Poco después de llegar a Francia en 1517 sufrió un ataque de hemiplejía que durante una temporada afectó seriamente a su movilidad. En este exilio elegido fue acogido como un mito viviente y la corte le recibió con los brazos abiertos y le brindó todo tipo de facilidades para que continuase con su trabajo. Pero ya mayor y muy cansado, el maestro poco más hacía que continuar anotando y dibujando en sus cuadernos. Falleció en Cloux el 2 de mayo de 1519 a los sesenta y siete años de edad. Sus biógrafos contemporáneos afirman que poco antes de morir sufrió un repentino ataque de arrepentimiento y decidió confesar sus pecados (pese a que durante su vida había dado muestras claras de descreimiento) y que murió en brazos del rey que tanto había hecho para que fuese a trabajar a Francia. Por supuesto no hay constancia documental que pueda corroborar un final tan novelesco.

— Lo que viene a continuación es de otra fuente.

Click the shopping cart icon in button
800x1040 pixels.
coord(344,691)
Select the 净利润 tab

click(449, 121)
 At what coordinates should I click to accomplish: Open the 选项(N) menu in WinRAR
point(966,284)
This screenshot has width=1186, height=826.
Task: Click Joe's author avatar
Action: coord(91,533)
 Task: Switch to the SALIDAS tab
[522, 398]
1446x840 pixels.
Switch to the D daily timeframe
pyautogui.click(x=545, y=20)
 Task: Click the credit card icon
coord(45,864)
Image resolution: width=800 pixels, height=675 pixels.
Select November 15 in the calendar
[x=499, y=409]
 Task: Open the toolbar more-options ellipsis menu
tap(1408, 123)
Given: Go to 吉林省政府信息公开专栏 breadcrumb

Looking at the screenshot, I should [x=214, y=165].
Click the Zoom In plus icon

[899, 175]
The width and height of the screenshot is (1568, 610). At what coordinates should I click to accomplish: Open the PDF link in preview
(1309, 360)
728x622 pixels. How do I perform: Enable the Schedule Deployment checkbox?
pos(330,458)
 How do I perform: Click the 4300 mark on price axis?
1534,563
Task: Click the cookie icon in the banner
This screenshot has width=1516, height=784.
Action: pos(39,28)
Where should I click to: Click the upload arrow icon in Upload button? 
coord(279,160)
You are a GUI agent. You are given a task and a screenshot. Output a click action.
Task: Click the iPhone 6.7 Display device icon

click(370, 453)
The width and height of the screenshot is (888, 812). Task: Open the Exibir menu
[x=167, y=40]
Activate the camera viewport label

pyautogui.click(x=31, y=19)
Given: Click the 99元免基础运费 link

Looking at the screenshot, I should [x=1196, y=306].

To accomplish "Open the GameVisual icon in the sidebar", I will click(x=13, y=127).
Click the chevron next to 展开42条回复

Sin embargo, en el momento de su muerte Leonardo gozaba ya de un aura sobrehumana. Había sido un hombre de inquietudes inabarcables y había cultivado brillantemente casi todas las facetas del conocimiento, aunque hubiese finalizado sólo unos pocos de los proyectos que emprendió. La mayoría de sus éxitos los cosechó en el campo de la pintura, en el que creó alguno de los iconos más potentes que han sobrevivido al paso de los siglos y han sido objeto de revisión constante por las generaciones que le siguieron. Sus invenciones —algunas de una inocencia casi infantil—, pese a que se han mostrado irrealizables en la práctica, han atizado en los que le siguieron sueños tan antiguos como la propia humanidad: volar, conocer la esencia de la naturaleza, los secretos del cuerpo humano. Esa mezcla de inquietud por progresar, por hacer realidad las ilusiones (pese a que la realidad pueda ser en ocasiones muy amarga) y de encontrar espacios en los que el espíritu humano pueda desenvolverse con mayor libertad son las claves que han hecho de Leonardo una de las figuras más admiradas de la Historia y que le aseguran el aprecio de los siglos venideros.